Last week, global markets continued to react to the risks of oil supplies being interrupted for longer and the price remaining higher for longer. Commentators are now concerned that even if the war ended next week, the world will be living with the consequences for some time, with extreme shortages of oil and natural gas for months.

According to an FT report, global stocks and bonds have suffered their biggest combined sell-off this month since the start of the Ukraine war in 2022. This time last year, global stocks were impacted by Trump’s tariff “Liberation Day” announcements, many of which he rowed back on as stocks dropped sharply. Finding a way to conclude this war is a little harder, particularly as the opposition has little to lose.

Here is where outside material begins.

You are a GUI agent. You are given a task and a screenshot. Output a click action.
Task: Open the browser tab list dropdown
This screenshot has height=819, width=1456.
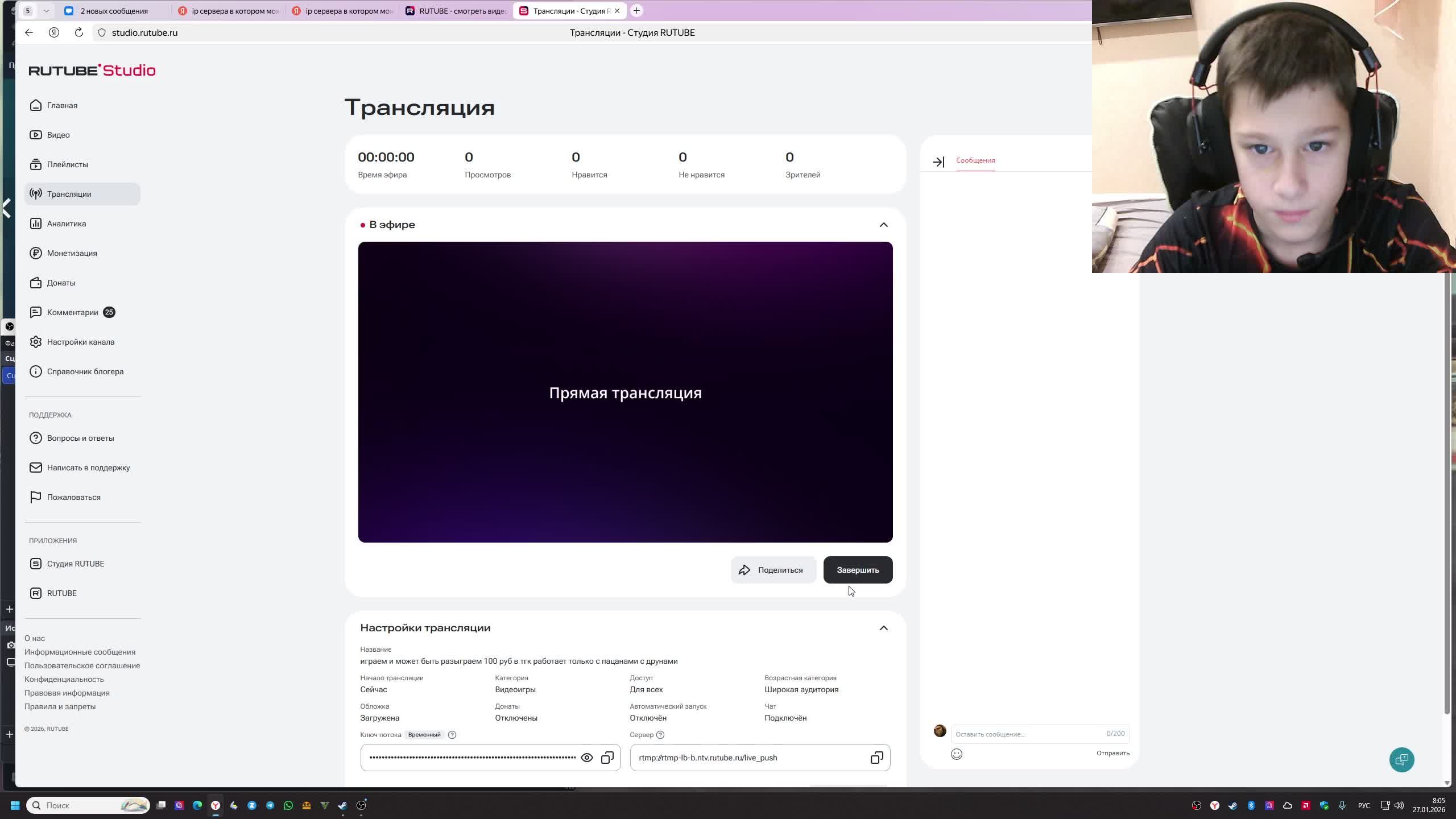tap(46, 11)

We have now had five consecutive weeks of declines for US stocks. Tech stocks had another difficult week; the Nasdaq was down over 3%, falling well into “correction territory”. The Dow Jones index likewise. The FTSE 100 has given up all of its gains for the year. Economic data coming through will start to reflect the impact of the war. On Friday, consumer confidence, as measured by the University of Michigan, came in lower than expected, reflecting the impact of higher energy prices. Bonds often offer a place to hide when stocks take a hit, but they offer little in the way of protection when stagflation fears rise. We have seen US Treasury yields rise by around 50 basis points across the curve. The UK 2-year gilt has hit 4.5%, up from 3.5% not so long ago, when the market was pricing in the strong likelihood of rate cuts in the coming months; now they fear rate rises. The 10-year now yields over 5%.

We saw more signs of capitulation on Friday as the VIX index climbed above 30. The ratio of speculators buying puts to buying call options has risen, but is still below levels considered peak fear. Markets in Europe look to start the day and the week on the back foot again. Crisis, as they say, brings opportunity, but patience is required at this time. Stock traders have become oil price watchers.